L’obscurité est presque complète. Les hommes, épuisés par la marche pénible de la veille et la lutte de la journée n’en peuvent plus. Le général Paris décide donc qu’il est impossible de conserver la position jusqu’au lendemain. Il profite de la nuit et poursuit le combat jusqu’à ce que l’artillerie et les convois aient pris de l’avance en arrière.
A Thorigné, le 26e de ligne attend les renforts du général Goujard, qui remonte la rive gauche de l’Huisne. Au matin, trois colonnes ennemies débouchent par les routes de Breil, de Dollon et de Bouloire et les obligent à abandonner le village. Les allemands marchent alors sur Connerré mais le 26e résiste et réussit à les arrêter. Il a reçu les renforts du 90e mobiles, bataillons de la Corrèze et de la Sarthe, sous les ordres du colonel Feujeas et ils tiennent jusqu’à la nuit.

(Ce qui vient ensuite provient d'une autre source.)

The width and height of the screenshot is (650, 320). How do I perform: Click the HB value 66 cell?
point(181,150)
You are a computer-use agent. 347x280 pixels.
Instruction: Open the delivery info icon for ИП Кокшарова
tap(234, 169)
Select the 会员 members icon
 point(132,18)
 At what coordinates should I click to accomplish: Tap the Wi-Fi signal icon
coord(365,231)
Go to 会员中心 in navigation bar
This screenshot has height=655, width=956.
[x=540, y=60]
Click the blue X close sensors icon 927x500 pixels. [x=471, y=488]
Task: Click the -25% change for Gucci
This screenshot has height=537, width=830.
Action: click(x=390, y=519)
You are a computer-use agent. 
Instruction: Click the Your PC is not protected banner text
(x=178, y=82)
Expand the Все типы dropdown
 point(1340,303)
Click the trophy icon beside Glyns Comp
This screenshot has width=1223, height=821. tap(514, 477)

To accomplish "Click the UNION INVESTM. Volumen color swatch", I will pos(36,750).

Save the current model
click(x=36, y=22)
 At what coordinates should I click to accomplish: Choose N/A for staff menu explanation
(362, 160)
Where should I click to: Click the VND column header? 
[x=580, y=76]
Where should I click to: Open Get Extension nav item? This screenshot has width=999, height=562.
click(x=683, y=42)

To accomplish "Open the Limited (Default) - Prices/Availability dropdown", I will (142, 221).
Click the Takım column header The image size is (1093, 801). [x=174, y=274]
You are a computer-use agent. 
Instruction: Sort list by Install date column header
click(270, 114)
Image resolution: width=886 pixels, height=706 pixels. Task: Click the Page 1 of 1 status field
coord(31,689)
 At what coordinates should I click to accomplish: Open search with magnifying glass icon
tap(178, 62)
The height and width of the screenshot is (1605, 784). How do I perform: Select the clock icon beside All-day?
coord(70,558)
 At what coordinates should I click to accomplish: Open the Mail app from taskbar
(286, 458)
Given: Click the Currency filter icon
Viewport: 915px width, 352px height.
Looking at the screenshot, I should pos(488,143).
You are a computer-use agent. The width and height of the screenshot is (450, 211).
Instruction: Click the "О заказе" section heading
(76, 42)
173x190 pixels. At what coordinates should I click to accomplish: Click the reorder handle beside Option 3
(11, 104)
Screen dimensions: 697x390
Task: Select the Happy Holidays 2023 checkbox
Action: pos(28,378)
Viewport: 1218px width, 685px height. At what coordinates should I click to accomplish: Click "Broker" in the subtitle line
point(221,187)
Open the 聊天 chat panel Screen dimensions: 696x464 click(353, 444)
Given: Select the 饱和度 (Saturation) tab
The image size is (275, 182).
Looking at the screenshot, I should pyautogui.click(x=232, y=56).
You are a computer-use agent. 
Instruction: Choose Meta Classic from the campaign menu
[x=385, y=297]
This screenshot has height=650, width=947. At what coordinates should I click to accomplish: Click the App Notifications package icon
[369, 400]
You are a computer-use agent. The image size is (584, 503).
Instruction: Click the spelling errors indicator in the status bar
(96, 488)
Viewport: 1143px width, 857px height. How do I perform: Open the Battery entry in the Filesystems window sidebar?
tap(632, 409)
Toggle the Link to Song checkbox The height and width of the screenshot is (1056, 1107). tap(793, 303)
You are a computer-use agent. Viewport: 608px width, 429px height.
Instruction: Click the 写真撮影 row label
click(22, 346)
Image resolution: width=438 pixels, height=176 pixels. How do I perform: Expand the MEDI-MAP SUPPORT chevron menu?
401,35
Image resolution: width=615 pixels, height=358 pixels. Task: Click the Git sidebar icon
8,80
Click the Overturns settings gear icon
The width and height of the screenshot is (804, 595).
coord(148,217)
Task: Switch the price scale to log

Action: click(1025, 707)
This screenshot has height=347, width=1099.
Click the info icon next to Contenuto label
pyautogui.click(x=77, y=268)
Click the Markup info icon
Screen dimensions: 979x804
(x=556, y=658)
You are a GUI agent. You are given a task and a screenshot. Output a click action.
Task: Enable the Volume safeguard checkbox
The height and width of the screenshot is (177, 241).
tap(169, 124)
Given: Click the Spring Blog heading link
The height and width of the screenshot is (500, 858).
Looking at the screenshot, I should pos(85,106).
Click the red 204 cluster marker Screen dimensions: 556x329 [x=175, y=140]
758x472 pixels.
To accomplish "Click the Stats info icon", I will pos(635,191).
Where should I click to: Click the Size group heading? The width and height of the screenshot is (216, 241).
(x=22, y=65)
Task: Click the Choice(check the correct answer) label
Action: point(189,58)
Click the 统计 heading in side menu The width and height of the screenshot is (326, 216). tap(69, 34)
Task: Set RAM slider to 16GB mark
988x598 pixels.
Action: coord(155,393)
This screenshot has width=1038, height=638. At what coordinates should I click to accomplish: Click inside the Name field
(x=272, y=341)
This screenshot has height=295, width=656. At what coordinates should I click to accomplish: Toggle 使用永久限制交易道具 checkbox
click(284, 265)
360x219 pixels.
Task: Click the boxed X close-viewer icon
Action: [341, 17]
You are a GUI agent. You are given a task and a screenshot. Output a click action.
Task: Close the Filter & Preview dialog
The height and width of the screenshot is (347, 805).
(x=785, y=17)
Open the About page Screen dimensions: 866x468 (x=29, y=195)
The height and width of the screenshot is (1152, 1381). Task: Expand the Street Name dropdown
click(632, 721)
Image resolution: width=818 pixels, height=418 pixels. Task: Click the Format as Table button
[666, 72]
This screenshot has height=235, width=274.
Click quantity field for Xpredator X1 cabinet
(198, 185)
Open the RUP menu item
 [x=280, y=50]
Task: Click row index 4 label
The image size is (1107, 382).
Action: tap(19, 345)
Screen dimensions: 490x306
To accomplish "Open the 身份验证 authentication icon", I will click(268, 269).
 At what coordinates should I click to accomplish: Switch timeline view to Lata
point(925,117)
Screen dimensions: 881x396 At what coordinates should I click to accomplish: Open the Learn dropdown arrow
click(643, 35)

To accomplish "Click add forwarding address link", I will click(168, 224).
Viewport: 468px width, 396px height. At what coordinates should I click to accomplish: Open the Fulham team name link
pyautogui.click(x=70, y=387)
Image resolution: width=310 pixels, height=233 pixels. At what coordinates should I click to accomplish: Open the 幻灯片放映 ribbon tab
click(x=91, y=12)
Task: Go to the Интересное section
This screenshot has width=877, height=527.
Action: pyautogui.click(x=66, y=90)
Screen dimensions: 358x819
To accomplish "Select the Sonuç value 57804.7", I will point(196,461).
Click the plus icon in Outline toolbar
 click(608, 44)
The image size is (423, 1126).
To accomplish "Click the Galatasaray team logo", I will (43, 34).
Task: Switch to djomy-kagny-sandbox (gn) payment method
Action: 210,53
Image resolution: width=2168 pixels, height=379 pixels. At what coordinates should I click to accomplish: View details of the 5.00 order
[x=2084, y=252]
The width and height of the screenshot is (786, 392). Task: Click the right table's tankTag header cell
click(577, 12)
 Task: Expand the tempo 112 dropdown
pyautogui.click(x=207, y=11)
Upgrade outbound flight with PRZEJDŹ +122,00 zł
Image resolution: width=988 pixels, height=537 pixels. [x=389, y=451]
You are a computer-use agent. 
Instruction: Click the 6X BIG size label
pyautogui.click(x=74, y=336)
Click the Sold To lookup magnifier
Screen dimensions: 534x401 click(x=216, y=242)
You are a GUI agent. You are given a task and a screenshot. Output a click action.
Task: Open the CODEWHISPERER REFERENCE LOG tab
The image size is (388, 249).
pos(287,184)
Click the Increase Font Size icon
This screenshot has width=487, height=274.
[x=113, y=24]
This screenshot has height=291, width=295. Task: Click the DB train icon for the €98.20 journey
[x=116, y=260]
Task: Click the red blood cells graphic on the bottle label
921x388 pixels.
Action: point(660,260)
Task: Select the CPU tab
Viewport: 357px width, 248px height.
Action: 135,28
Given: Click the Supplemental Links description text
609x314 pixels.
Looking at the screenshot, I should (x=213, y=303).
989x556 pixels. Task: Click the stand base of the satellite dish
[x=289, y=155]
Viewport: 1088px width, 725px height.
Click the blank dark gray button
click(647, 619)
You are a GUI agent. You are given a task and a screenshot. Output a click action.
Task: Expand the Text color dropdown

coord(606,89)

Sur la route de la Ferté-Bernard, une autre attaque est repoussée par le lieutenant-colonel Roux. L’ennemi, rendu maître de Vouvray, qu’il incendie et ayant repoussé le bataillon de l’Aude qui gardait le village, arrive sur le flanc droit des troupes françaises. La position est dangereuse. Le lieutenant-colonel Roux, le commandant Lombard du 13e chasseurs à pied et le chef d’escadrons Dubuquoy, du 6e dragons, entraînent leurs troupes à l’offensive et réussissent à refouler l’ennemi à la baïonnette jusque dans les bois. La colonne française dégagée peut se replier sur Connerré, protégée par l’artillerie qui a, jusqu’à ce moment, été rendue muette par la neige qui tombe en abondance depuis le matin. A la nuit tombante, les fusiliers marins et le 19e de ligne qui gardent la barricade de la Touche-de-Veau, à l’intersection de la route de Connerré au Breil et de celle de Thorigné à Soulitré, tentent une attaque contre Thorigné. Mais les troupes de renfort ne reçoivent pas l’information et, malgré une lutte acharnée, l’opération échoue. Les marins réussissent néanmoins à se dégager et ramener leurs blessés.
A neuf heures du soir, l’ennemi se présente par la route de la Ferté mais ne peut en déloger le 5e bataillon de fusiliers marins qui la garde.
Le 76e mobiles, Ain-Aude-Isère, perd quatre officiers, le capitaine Pailhez, le lieutenant Aupin et les sous-lieutenants Poudon et Roussel sont tués au combat.
Le 62e de ligne, de la division de Bretagne, est attaqué à la Belle-Inutile par des forces ennemies considérables et doit reculer sur Saint-Mars, laissant une partie du convoi de la 1ère division entre les mains de l’ennemi.
Les hommes sont épuisés. Leurs vêtements sont mouillés sans qu’ils puissent se sécher. Ils peinent à obtenir de quoi manger et, ils doivent encore trouver le moyen de préparer et cuire leurs aliments avant de les manger. L’ennemi est de plus en plus important et la résistance devient impossible. Le général Rousseau demande à se retirer sur Montfort et Pont-de-Gennes. Sa division a eu vingt-quatre morts, 98 blessés et un prisonnier. Le colonel Feujeas, malgré deux blessures reçues, est resté à son poste de combat, jusqu’à ce que son cheval soit tué sous lui.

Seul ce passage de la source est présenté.